Sh*t doesn’t come easy. If it was easy, they’d call it baseball. (Just kidding.) But softball really sucks sometimes. There’s 259 things you have to be thinking about and anticipating all at once. And you have to be good at several aspects—batting, running, fielding, catching, etc—not just awesome at one thing and decent at the rest. With softball, you have to work every single day to get better. And it doesn’t come easy. It’s a great lesson for life—you have to kick your own butt to get what you want; nothing is going to be handed to you.
Family will always come first. Your family members were your first fans, the first people to drive you to practices, and the first people to hug you after a loss. They have seen your highs and your lows and loved you through them all.
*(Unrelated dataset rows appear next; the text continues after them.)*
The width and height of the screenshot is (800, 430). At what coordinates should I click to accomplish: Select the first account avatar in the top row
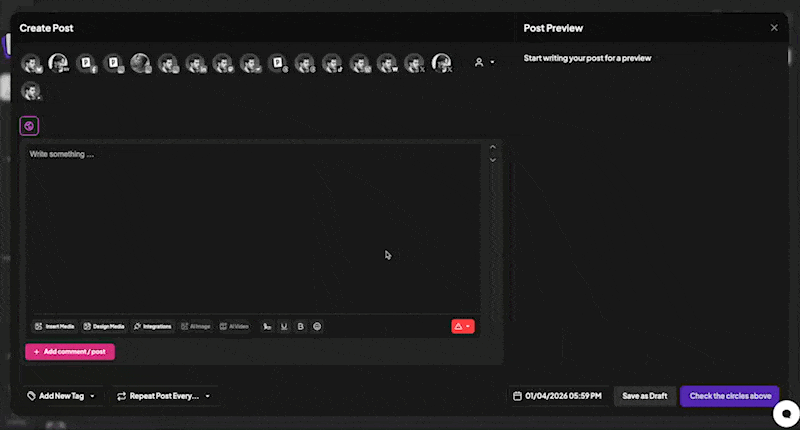coord(31,63)
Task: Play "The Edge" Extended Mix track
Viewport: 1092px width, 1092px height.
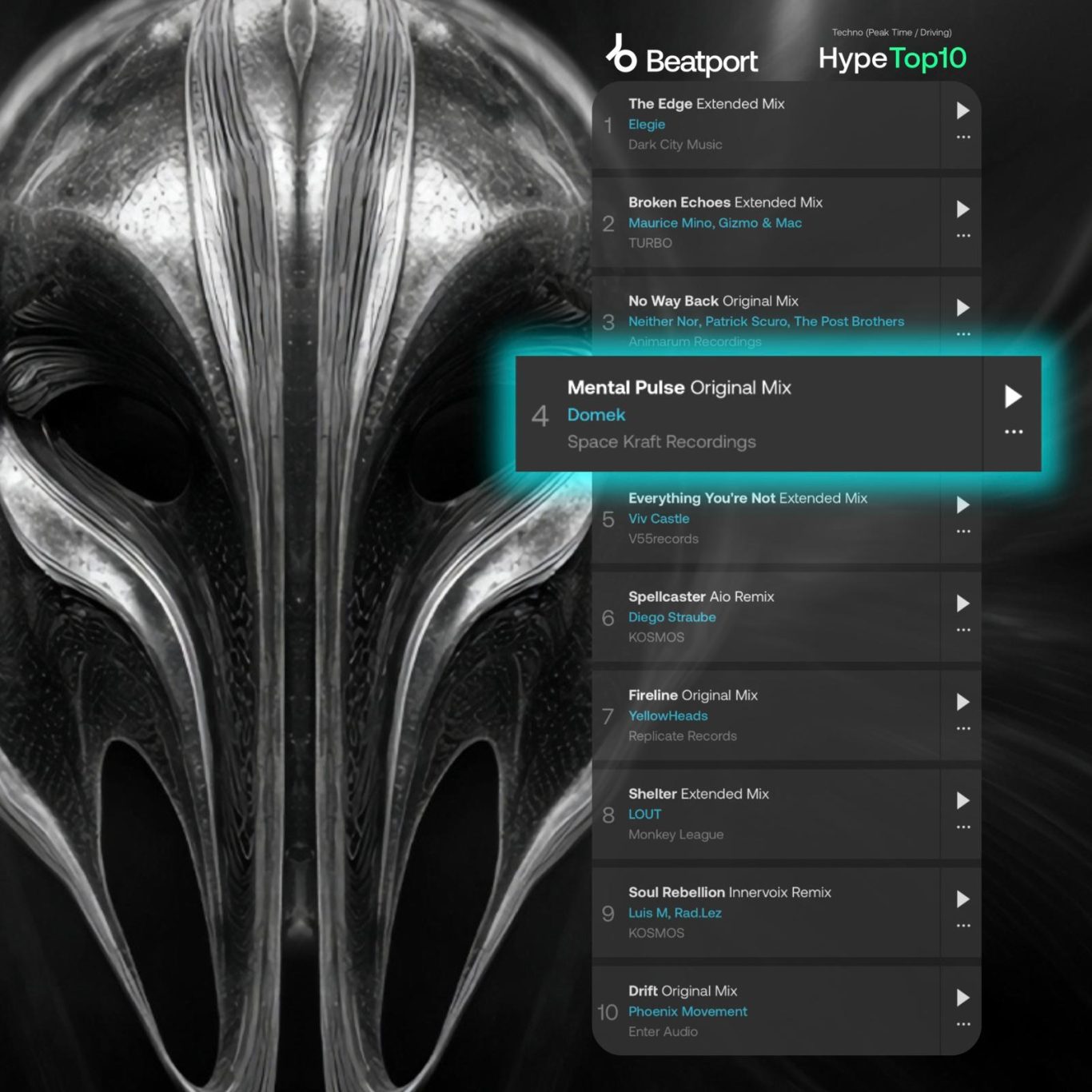Action: tap(962, 111)
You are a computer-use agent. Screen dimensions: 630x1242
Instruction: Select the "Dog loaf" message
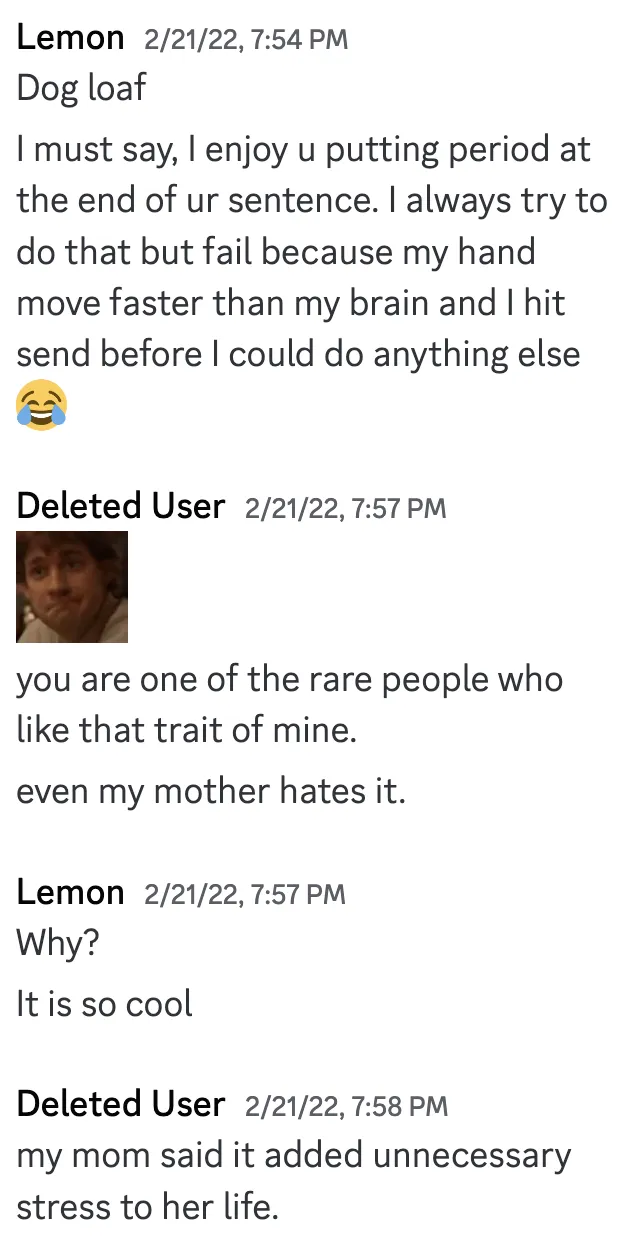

They have come to a good chunk of your games, packed you countless mid-tournament snacks, and have yelled at the umps on your behalf. (Maybe even too much.) Softball has taught you to value your family, to love them, and to appreciate their constant support in your life.
Family goes beyond blood. You’ve met some incredible people along your softball career. From coaches who have become second dads to teammates that feel more like sisters, the game has taught you that family goes beyond your blood relatives. You have been blessed with amazing friends and influences that stretch beyond the game and into your everyday life.
You’re not going to get better if you just stand there. A lesson from the batter’s box and life in general. If you stand there and don’t swing, you’re not going to hit the ball. Just like if you keep yourself stuck in a situation, and don’t try your darndest to improve it and better yourself, life’s going to suck and you’re not going to make any progress.
It doesn’t matter how many times you fail. You’ll get there. You could get three hundred ground balls hit at you, and you could miss every single one. But you’re learning. It’s repetition. And you’ll get there, like anything in life, if you stick with it. (And rock the shin bruises).
Your struggles are a testament to your character. Whether it’s those damn stomach raspberries from diving for a line drive, scars from your first shoulder surgery, or that sh*tty season you’ll never forget, you’ve pushed on and pushed through. This you’ve translated to your everyday life. The only thing that matters is never giving up and getting back out on the field.
You are stronger than you realize. Physically and mentally. Softball has given you a tough skin and the mental toughness to get out of your own head, your batting slump, and refocus on the next pitch, the next obstacle to overcome.
You are a better lover because of the game. Softball has taught you passion. You love the game even through super-hard practices, crappy morning workouts when your eyes are barely open, and post-game tears. You love the good, the bad, the success and the losses—and you keep playing and working hard for what you love. (AKA you make the best type of girlfriend.)